Just because you may not live in Brazil or have access to transportation to the rainforest doesn't mean you can't do your part to curb deforestation, says Scientific American. If you've ever been discouraged by your inability to take direct action in support of the cause, know that there are plenty of tangential decisions you can make at home that can make a difference.
In the case of the world's fragile rainforests, the Scientific American piece offers these bits of advice:
Avoid products and companies responsible for deforestation.
This includes curbing the use of certain wood products:
"Mahogany, ipê, and other tropical hardwoods should be avoided unless they are certified by the Forest Stewardship Council, a nonprofit which vets sustainably harvested timber operations around the world."
Buy local meats.
Carnivores should take notice that cattle ranches and the growing of cattle-feed are two major causes of Amazonian deforestation. Scientific American recommends going vegetarian; I think that's going a little too far. Just be wary of where your meat is coming from.

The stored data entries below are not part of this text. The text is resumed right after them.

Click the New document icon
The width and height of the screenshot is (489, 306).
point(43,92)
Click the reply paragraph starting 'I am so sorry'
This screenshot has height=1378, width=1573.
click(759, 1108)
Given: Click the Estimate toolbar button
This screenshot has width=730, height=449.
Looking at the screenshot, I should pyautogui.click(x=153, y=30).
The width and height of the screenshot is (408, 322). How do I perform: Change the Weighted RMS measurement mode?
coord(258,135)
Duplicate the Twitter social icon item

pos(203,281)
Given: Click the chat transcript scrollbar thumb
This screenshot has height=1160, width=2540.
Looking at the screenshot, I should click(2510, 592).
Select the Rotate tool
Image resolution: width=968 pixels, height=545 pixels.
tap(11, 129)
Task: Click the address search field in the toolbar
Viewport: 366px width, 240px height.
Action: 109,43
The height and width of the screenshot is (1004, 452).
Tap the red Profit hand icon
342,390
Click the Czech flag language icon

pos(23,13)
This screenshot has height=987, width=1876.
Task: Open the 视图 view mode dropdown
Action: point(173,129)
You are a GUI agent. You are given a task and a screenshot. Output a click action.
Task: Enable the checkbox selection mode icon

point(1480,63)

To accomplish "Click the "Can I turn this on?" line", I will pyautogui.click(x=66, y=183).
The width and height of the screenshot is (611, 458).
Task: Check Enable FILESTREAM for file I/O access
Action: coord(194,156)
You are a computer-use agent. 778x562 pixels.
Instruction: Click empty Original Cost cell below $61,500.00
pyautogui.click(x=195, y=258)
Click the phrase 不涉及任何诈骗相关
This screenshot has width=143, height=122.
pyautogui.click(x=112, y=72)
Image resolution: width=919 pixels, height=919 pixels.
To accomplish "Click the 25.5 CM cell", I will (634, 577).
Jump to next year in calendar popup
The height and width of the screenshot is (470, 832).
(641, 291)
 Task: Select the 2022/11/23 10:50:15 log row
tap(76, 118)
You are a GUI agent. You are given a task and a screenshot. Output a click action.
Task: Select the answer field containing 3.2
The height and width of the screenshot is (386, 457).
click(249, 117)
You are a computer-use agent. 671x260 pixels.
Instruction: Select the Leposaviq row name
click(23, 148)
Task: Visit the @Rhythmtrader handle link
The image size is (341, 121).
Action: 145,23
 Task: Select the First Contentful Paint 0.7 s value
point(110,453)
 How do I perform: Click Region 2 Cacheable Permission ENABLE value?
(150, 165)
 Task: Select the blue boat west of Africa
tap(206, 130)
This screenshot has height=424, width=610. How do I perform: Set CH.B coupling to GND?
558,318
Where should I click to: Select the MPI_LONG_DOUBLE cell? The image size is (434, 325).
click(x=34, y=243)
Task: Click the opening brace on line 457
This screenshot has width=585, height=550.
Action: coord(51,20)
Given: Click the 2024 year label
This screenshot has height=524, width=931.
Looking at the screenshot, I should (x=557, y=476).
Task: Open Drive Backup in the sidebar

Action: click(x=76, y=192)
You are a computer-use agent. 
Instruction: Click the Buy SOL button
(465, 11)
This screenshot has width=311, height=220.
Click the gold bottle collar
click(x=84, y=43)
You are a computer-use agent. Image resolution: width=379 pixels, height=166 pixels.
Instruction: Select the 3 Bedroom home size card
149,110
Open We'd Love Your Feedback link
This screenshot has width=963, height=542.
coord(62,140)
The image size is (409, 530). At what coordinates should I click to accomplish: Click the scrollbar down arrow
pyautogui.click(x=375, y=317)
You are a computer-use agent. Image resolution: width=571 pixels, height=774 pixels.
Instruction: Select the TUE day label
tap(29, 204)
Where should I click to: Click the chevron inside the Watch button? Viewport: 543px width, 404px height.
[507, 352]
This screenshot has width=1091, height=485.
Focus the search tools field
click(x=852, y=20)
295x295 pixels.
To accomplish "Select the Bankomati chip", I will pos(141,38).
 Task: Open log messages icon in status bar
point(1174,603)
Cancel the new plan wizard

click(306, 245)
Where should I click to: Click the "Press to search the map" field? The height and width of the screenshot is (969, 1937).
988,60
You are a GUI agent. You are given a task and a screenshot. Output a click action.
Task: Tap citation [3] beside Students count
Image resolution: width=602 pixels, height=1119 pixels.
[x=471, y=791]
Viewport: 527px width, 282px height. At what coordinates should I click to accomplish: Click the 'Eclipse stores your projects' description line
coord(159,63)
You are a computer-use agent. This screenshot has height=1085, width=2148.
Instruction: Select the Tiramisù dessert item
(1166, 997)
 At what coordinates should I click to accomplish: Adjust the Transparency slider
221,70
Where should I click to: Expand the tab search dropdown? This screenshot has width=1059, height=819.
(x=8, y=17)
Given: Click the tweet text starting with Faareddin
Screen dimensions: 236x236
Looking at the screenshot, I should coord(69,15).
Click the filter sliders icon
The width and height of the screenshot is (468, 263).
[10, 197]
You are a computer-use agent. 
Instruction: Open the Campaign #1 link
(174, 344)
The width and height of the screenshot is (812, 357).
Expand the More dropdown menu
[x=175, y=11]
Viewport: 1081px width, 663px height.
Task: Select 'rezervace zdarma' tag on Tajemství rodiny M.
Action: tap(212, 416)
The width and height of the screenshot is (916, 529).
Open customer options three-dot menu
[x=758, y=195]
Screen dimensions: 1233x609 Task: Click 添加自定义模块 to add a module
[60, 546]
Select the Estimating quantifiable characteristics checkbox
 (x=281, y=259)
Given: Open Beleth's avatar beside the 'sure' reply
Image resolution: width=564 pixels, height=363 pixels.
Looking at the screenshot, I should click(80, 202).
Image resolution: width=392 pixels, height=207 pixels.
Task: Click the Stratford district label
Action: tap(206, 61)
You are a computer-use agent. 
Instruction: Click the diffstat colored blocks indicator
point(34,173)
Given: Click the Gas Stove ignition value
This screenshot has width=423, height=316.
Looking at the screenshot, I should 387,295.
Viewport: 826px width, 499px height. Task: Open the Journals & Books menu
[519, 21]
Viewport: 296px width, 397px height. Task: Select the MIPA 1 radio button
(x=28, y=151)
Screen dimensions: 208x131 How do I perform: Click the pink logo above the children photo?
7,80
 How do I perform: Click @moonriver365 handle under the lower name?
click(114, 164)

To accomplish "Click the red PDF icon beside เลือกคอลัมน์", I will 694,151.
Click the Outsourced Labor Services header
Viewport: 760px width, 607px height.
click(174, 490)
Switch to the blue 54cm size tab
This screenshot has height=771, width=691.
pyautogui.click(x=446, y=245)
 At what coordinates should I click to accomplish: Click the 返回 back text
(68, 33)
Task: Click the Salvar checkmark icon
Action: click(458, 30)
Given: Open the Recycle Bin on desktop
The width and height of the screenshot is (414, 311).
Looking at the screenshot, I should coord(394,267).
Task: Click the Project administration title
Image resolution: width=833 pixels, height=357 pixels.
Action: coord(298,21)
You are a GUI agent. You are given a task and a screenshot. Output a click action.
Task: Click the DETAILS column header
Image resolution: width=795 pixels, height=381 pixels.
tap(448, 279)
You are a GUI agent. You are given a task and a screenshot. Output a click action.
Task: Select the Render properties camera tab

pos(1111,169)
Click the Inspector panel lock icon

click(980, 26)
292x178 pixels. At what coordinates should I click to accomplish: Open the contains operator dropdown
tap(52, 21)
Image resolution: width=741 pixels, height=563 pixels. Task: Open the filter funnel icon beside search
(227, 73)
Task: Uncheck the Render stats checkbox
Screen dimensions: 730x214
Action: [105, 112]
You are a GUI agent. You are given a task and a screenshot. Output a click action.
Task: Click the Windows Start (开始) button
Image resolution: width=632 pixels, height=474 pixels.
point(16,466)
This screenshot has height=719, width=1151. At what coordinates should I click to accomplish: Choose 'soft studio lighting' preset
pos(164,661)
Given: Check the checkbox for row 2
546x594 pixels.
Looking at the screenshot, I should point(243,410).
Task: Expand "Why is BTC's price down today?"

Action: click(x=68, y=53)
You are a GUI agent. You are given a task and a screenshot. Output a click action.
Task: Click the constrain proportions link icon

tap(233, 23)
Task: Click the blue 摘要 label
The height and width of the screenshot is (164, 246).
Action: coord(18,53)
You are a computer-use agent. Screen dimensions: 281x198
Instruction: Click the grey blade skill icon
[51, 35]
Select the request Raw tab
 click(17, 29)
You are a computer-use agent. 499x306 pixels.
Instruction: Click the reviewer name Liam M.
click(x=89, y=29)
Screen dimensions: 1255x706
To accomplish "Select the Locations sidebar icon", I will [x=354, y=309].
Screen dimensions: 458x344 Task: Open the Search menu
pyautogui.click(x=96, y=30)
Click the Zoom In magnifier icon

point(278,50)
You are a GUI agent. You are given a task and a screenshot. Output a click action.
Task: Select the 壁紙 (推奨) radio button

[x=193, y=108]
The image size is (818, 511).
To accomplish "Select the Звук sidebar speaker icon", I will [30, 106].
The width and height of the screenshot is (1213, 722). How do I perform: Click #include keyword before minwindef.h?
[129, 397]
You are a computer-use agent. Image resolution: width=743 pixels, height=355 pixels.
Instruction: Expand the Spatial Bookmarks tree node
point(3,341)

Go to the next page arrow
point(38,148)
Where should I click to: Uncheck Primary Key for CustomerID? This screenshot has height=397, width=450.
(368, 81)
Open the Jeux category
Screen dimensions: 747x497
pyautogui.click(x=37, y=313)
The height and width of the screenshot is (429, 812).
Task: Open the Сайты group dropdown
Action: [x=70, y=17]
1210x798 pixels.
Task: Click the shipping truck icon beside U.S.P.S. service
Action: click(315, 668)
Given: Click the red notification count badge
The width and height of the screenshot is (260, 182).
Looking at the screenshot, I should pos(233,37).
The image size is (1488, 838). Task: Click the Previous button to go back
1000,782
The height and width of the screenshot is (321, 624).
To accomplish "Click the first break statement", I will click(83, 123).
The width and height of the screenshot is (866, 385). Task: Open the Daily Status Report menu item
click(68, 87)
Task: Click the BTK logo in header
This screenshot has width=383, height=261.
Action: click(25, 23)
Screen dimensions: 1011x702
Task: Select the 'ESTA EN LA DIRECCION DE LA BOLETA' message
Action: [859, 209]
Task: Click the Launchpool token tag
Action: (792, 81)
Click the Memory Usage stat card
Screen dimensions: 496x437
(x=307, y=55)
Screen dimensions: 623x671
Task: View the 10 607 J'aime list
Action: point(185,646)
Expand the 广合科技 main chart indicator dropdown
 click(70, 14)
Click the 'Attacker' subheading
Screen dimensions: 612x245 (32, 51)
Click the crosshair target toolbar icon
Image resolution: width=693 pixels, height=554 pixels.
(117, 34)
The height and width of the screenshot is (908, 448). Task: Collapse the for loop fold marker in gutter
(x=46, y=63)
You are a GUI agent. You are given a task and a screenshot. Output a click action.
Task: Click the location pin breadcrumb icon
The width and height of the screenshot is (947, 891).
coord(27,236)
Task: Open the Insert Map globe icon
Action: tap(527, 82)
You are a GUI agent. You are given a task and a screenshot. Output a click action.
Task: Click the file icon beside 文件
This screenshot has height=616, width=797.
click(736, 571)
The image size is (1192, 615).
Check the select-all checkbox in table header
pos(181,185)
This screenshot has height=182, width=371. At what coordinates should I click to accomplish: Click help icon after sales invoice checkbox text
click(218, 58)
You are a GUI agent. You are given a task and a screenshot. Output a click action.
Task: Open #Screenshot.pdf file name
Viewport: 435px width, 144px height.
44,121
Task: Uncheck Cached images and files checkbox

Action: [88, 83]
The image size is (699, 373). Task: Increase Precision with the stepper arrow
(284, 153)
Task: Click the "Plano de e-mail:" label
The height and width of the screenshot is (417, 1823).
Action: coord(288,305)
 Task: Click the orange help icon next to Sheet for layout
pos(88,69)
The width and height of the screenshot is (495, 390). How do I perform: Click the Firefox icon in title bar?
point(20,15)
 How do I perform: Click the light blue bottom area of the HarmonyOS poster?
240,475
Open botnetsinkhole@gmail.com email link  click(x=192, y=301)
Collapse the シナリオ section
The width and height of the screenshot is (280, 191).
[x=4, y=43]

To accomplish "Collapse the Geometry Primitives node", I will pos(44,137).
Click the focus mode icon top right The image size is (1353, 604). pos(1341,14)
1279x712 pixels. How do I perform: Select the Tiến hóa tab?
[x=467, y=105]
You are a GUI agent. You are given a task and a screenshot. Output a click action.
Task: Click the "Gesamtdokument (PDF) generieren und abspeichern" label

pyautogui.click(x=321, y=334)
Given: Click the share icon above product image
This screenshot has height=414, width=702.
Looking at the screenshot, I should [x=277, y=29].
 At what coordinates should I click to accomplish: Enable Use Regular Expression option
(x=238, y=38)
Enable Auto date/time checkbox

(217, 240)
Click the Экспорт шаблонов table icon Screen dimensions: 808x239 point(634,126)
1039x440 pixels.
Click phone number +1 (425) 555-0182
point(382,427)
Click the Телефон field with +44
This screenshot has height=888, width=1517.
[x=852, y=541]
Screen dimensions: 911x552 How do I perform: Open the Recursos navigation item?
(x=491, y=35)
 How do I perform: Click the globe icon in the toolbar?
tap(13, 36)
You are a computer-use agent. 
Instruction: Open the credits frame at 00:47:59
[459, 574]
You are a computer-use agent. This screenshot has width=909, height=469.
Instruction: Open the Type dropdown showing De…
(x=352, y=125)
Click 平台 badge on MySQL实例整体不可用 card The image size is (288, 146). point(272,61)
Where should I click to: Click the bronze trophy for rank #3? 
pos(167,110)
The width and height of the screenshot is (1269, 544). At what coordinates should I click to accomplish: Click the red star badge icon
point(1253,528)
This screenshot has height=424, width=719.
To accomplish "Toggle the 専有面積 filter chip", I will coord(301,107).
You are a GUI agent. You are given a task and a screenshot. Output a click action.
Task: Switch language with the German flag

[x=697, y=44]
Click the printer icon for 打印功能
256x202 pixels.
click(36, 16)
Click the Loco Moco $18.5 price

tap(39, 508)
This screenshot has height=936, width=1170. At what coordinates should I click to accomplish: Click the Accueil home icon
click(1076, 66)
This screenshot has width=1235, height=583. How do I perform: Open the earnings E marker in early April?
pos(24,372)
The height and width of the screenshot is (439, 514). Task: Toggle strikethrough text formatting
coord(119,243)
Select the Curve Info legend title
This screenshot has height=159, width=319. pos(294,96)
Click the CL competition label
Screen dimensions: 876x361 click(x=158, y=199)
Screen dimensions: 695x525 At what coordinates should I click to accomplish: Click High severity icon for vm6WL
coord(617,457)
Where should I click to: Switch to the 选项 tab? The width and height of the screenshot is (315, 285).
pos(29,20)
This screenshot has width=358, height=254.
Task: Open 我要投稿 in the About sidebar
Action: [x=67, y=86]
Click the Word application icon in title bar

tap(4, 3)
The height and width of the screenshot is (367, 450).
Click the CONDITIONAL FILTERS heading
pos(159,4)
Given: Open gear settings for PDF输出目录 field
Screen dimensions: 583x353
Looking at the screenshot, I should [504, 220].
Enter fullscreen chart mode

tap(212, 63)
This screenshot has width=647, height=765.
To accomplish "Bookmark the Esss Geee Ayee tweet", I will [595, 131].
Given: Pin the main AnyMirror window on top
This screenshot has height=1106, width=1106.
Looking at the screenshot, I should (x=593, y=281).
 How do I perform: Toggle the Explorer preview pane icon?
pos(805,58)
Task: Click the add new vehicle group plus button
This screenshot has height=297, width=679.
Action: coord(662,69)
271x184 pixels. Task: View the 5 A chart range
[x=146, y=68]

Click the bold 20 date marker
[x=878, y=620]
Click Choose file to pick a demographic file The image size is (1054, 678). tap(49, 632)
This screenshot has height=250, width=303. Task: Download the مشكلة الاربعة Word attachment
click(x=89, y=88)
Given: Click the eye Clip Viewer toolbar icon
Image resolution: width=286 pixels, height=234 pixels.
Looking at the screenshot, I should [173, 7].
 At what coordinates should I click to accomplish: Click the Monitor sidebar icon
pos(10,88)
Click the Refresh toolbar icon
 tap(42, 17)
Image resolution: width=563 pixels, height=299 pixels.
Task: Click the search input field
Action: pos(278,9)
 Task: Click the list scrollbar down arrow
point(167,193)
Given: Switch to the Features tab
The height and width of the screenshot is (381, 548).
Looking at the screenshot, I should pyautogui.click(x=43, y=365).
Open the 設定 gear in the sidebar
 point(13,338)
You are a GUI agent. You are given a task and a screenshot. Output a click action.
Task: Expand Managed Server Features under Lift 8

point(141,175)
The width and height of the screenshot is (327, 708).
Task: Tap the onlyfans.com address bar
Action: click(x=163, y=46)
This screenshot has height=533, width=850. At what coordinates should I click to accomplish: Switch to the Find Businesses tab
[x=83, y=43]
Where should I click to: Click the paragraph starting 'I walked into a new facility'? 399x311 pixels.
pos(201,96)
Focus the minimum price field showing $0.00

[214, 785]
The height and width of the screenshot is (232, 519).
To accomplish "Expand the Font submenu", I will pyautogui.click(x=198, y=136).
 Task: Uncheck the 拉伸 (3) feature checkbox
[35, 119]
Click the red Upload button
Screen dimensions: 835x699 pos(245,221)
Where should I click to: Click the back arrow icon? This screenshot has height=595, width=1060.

Purchase electronics made from recycled materials.
Another significant cause for deforestation is the mining of materials that are developed into electronic devices:
"Mining throughout tropical regions in Central Africa and beyond for metals and minerals that go into our electronics leads to wide swaths of rainforest destruction as well. Buying electronics made from recycled materials when possible and avoiding products with built-in “planned obsolescence” — your old phone will probably work well for a few more years — are more ways to be part of the solution."
The key refrain within these three suggestions is the insistence that the public educate themselves as to where their products are coming from. Do some research and learn the environmental cost associated with your regular spending. The piece (which I've linked again at the bottom of this post) includes resources for learning more about supporting the environment from the confines of your home.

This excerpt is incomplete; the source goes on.